**Exercise directions**
Your answer must be the line holding "Evolution (238, 2080)" followed by every later line through the end of the entries, exactly as written.
○ ○ ○ ○
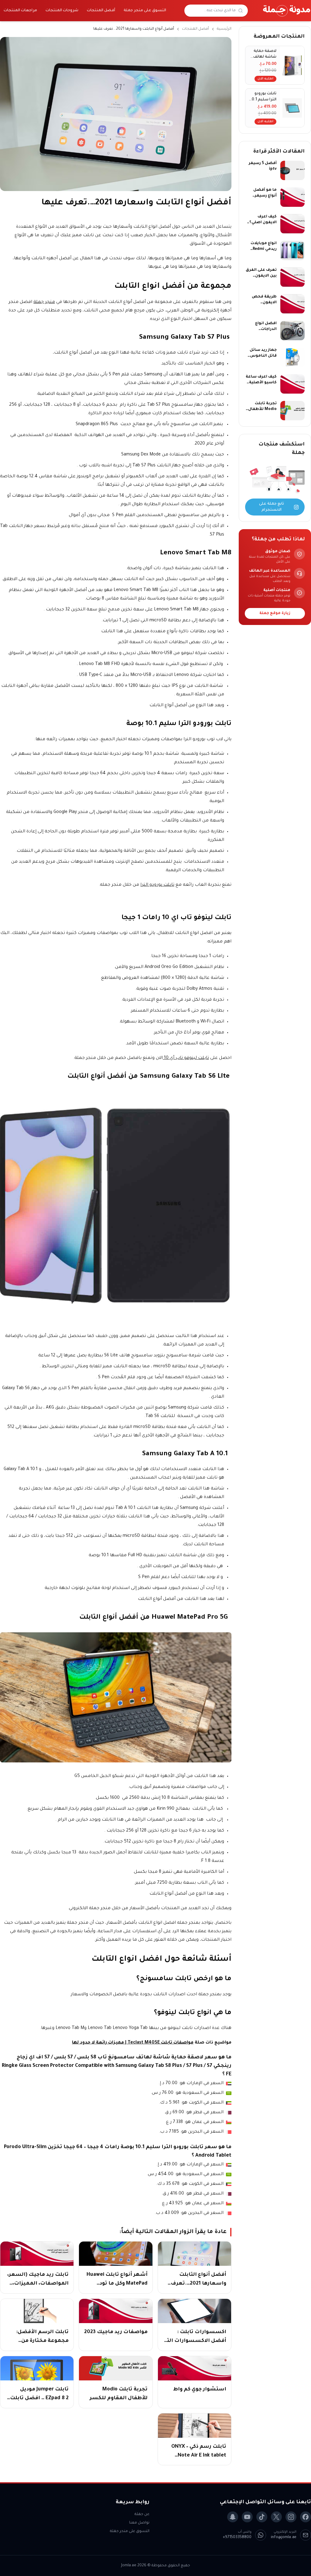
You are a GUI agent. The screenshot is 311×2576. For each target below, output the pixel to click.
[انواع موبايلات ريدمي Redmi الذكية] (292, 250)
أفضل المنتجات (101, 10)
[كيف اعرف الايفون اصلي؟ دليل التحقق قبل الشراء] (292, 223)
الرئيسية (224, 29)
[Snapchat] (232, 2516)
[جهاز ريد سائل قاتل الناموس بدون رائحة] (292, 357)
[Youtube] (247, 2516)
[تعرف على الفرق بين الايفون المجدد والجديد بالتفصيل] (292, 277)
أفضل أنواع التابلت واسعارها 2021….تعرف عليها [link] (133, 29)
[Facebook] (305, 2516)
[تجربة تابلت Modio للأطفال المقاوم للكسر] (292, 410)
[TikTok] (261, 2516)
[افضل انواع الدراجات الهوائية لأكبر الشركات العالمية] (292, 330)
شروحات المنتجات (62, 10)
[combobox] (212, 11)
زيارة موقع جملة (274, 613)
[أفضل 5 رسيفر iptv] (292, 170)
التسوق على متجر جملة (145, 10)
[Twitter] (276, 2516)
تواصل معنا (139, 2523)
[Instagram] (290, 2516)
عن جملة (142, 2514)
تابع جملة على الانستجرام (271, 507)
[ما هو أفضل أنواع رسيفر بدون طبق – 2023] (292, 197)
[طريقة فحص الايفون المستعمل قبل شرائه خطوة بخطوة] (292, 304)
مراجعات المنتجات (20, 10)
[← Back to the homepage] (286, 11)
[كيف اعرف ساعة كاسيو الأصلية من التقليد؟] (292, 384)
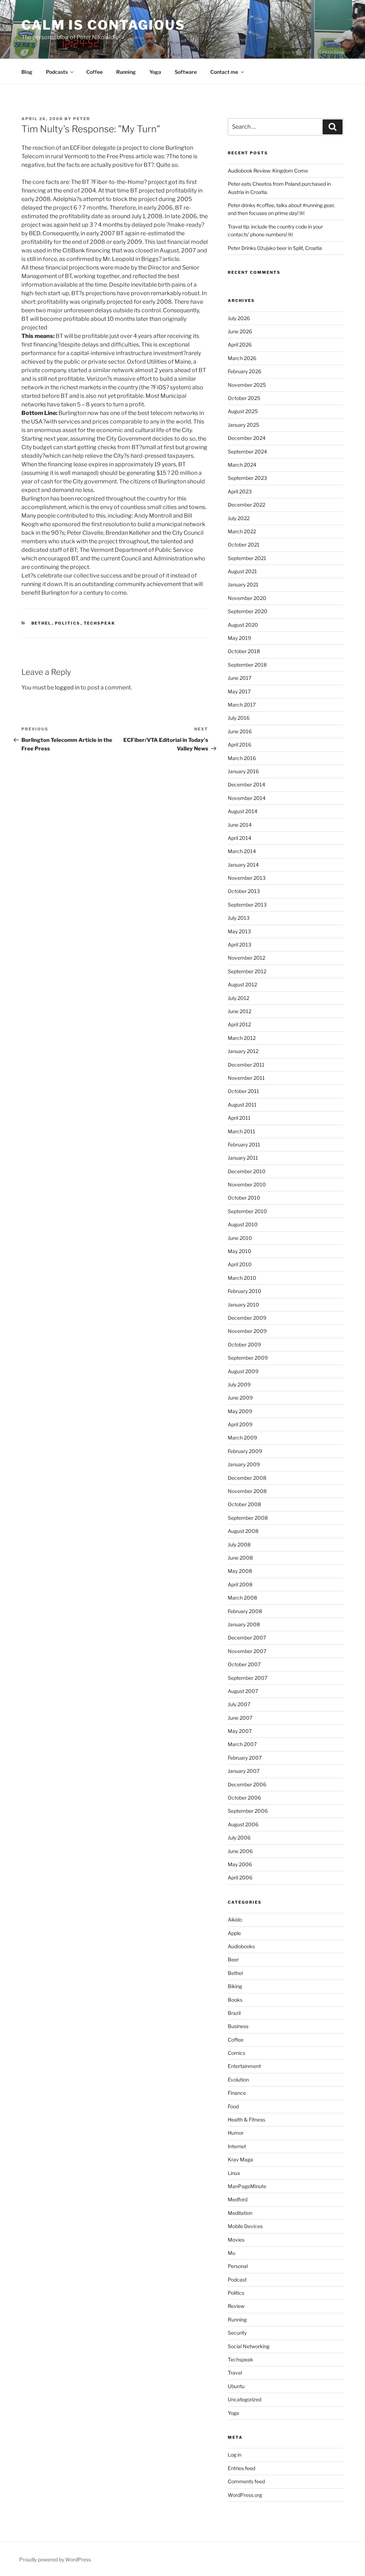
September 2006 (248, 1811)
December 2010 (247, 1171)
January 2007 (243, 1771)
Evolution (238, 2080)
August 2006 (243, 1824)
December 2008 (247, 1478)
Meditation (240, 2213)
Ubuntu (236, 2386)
○ ○ ○ ○
**Solution**
Evolution (238, 2080)
August 2006 (243, 1824)
December 2008 (247, 1478)
Meditation (240, 2213)
Ubuntu (236, 2386)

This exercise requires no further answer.